In her first tip, Dr Elewski discussed how diagnosing the solitary abnormal nail can be a relatively easy process. When the patient presents with a solitary abnormal nail, the dermatologist should take steps to determine the differential diagnosis, including biopsy, x-ray, and culture. However, if malignancy is suspected, x-ray should be used first to note of soft tissue growth. Dermoscopy can be especially useful tool for differential diagnosis as well, as shown in a case report by Dr Elewski that demonstrated a honeycomb pattern on a solitary abnormal nail presenting with onychomatricoma.

Dermatologists should also pay attention to longitudinal erythronychia. When multiple nails present with longitudinal erythronychia, the underlying cause is an inflammatory process such as lichen planus, graft vs host disease, or drug related. When longitudinal erythronychia is localized to one nail, it is most commonly a sign of onychopapilloma, but it can also be glomus tumor, verrucae, warty dyskeratoma, and isolated lichen planus. Cancerous causes include basal cell carcinoma, Bowen’s disease, and amelanotic melanoma.

In short, Dr Elewski said, if only one nail is involved, the abnormal nail is likely caused by a tumor.
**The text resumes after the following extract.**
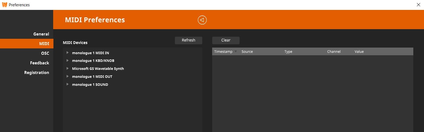
Task: Clear the MIDI message log
Action: 226,40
Dr Elewski’s second tip regarded diagnostic pearls for inflammatory nail disorders. For example, nail psoriasis occurs in up to 78% of patients with psoriasis and is more common in patients with psoriatic arthritis and genital psoriasis. It usually involves several nails and both hands and may be the only sign of psoriasis in 5% of patients. When dermatologists consider the nail-joint relationship, particularly the distal and proximal interphalangeal (DIP, PIP) joints, the relationship between nail psoriasis and psoriatic arthritis should be no surprise.

“It’s helpful, in my experience, when you have an abnormal nail to feel the DIP and PIP joints,” explained Dr Elewski, “and talk to the patient about pain, difficulty moving, morning stiffness, and so forth, to help nail the diagnosis.”

There are three additional features to consider to help diagnosis nail psoriasis:

  • Irregular pitting of the nail plate;
  • Salmon-colored patches or oil spots on the nail bed; and
  • Onycholysis with erythematous borders

Lichen planus can occur in the nail bed as well. “When I walk into a room and see really horrible nails, what do I think of? Lichen planus,” said Dr Elewski. This often presents with longitudinal nail plate fissures, nail plate thinning, longitudinal erythronychia, angel wing deformity, dorsal pterygium, and anonychia. Treatment of nail lichen planus is paramount and should be considered a nail emergency. Treatment options include intralesional steroids to the nail matrix at the proximal nail fold, intramuscular or oral steroids, and topical treatments with potent corticosteroids and tazarotene. However, when the nail presents with dorsal pterygium, the nail matrix is dead, so no treatment is going to be effective. Notably, one-third of nail lichen planus progress despite treatment.

The final tip was regarding treatment of nail infections. Dr Elewski discussed three major infections:

  • Onychomycosis - Trichophyton rubrum is the most common isolate. This infection is treated with terabinafine 250 mg daily for 90 days (though dermatologists should be careful regarding T rubrum’s growing resistance), itraconazole 400 mg daily for 1 week per month for 4 months or 200 mg daily for 3 months, and fluconazole 200 mg to 400 mg once weekly (such as “Fungal Fridays” or “Toes-day”).
  • Pseudomonas – If the nail is green in color, it is probably Pseudomonas infection. It can occur concomitantly with dermatophyte infection, and an x-ray in chronic infection or painful nails should be done to rule out osteomyelitis. Treatment options include vinegar soaks, half white vinegar/half isopropyl alcohol drops under nail, ciprofloxacin otic drops, and oral antibiotics, but most importantly, the affected area should be kept dry.
  • Candida – A blackish nail, towards a lateral edge with edema and loss of cuticle, may be caused by Candida infection. Treatment includes oral fluconazole 200 mg daily for one week.

Elewaki BE. Nail tips. Presented at: 2020 Winter Clinical Dermatology Conference; Kohala Coast, HI; January 18, 2020.